In keeping with that principle, he reworks the Aristotelian ethical theory of virtues to cohere with the Christian doctrines of creation, sin, and grace: Human beings come from God, have fallen away from God, and in Christ return to him and to the perfection of their own being.

Thomas’s thought, far from a closed system, is marked by openness to ever-deeper, more refined understanding. The variety of the schools of interpretation of his thought testifies to its intrinsic vitality.

John Duns Scotus was born around 1265 in southern Scotland. He joined the Franciscans and was ordained a priest in 1291. He studied theology in Oxford until 1301, and then lectured in Paris and Cologne, where he died in 1308.

Scotus and Thomas agree that God can be known as the cause of all things by observing his effects, creatures. Similarly they agree that we cannot know God’s essence in this life.

Yet Thomas held that our language about God, which always derives from our sense-based knowledge of creaturely things, has a different sense when applied to God; we can truly say God is wise, because he is the cause of whatever is called wise in creatures, but wisdom in God means something beyond our grasp. To say God is wise—or even that God is—is only analogous to what we mean in saying creatures are, or are wise.

The analogy allows us to think and speak logically of God, but the meaning finally remains shrouded in mystery. Scotus, on the other hand, asserted that we can and must be able to speak of God as wise. The difference is that God’s wisdom and being are infinite, but that of creatures is finite.

William of Ockham (1280–1349), a Franciscan, studied at Oxford and Paris, where he taught from 1315 to 1320. Probably a student of Duns Scotus, he developed a number of Scotus’s leading ideas, some of them in a sharply different direction. He is best known as the father of nominalism. Scotus believed that universal concepts, such as human nature, have a formal existence.
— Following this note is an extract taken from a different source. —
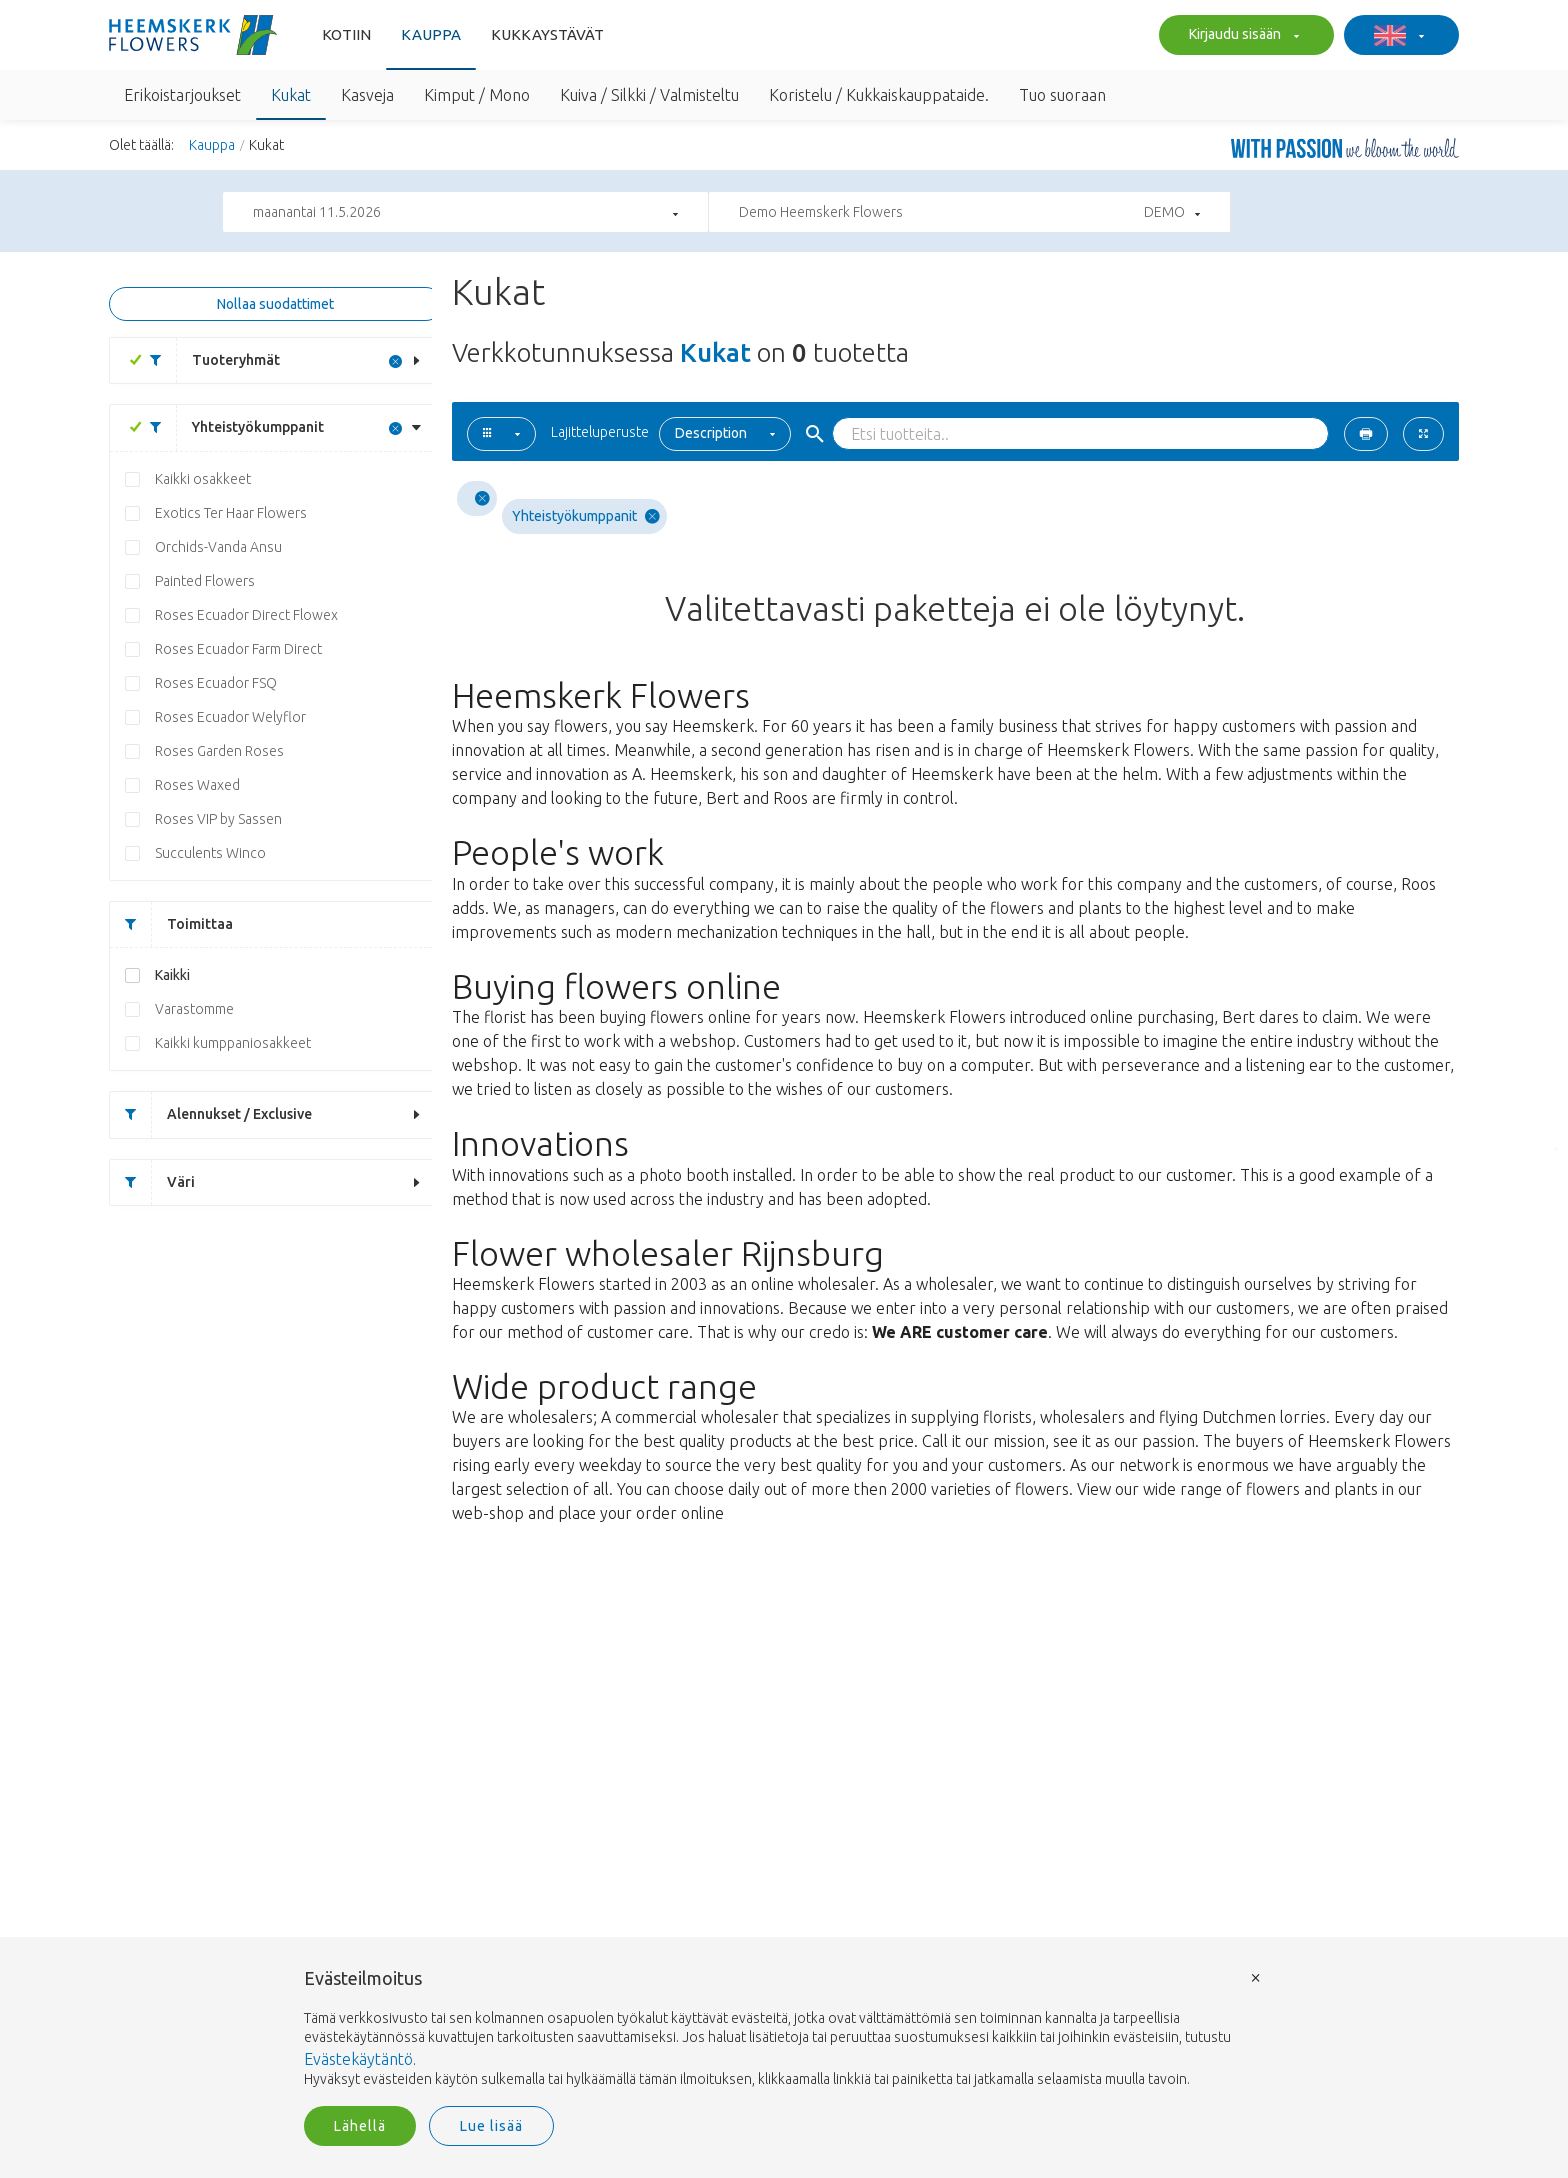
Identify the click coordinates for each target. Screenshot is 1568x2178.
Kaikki (172, 975)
They exist, but always concretized in an individual. Ockham held that universals, such as human nature, exist only in the mind, or nominally, by abstracting from individual examples those elements they have in common.

Universals do not exist apart from our thinking them. This rejection of the real existence of universals, in favor of taking such ideas as nature or being, to be the products of mental acts, fueled the increasing concentration of late Scholasticism on analysis of concepts and mental acts.